Norman06 25 novembre 2009
Vincere - Marco Bellocchio - critique
Dans sa première partie, le film peine à trouver son véritable rythme et souffre des aléas de la grande production historique à costumes en s’apparentant à un feuilleton télévisé de qualité. La seconde partie est d’un plus haut niveau, qui narre la déchéance de Ida (Giovanna Mezzogiorno, qui aurait mérité un prix d’interprétation à Cannes) et son obstination à aller jusqu’au bout de son combat. Bellochio excelle à saisir l’écrasement physique et moral de tout opposant au totalitarisme. Vincere dépasse alors le cadre du simple film politique et historique pour atteindre l’universel.

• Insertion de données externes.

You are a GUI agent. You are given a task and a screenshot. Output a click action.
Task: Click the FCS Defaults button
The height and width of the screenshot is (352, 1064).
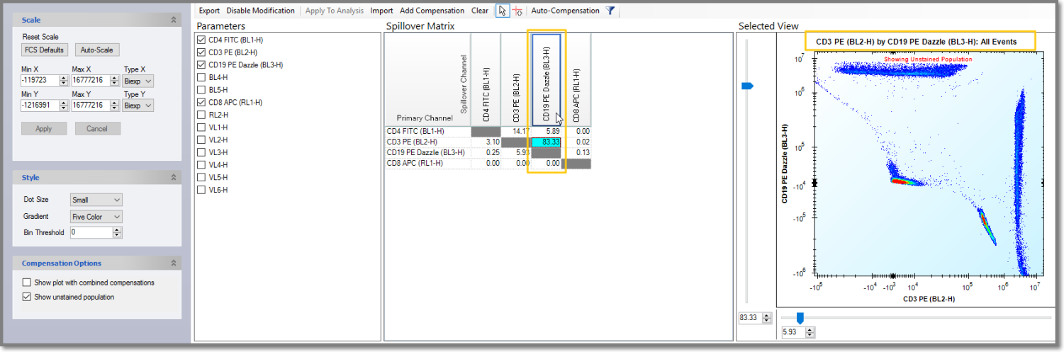45,50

Frédéric de Vençay 11 décembre 2009
Vincere - Marco Bellocchio - critique
Formidable fresque historique et intime, qui impressionne par ses ambitions et sa démesure. Giovanna Mezzorgiono (LE vrai prix cannois d’interprétation féminine de cette année) porte le film par son interprétation transcendante. La mise en scène de Marco Bellochio, zébrée d’images d’archives glaçantes et de sublimes respirations poétiques (les tableaux de la neige ou du feu), est splendide.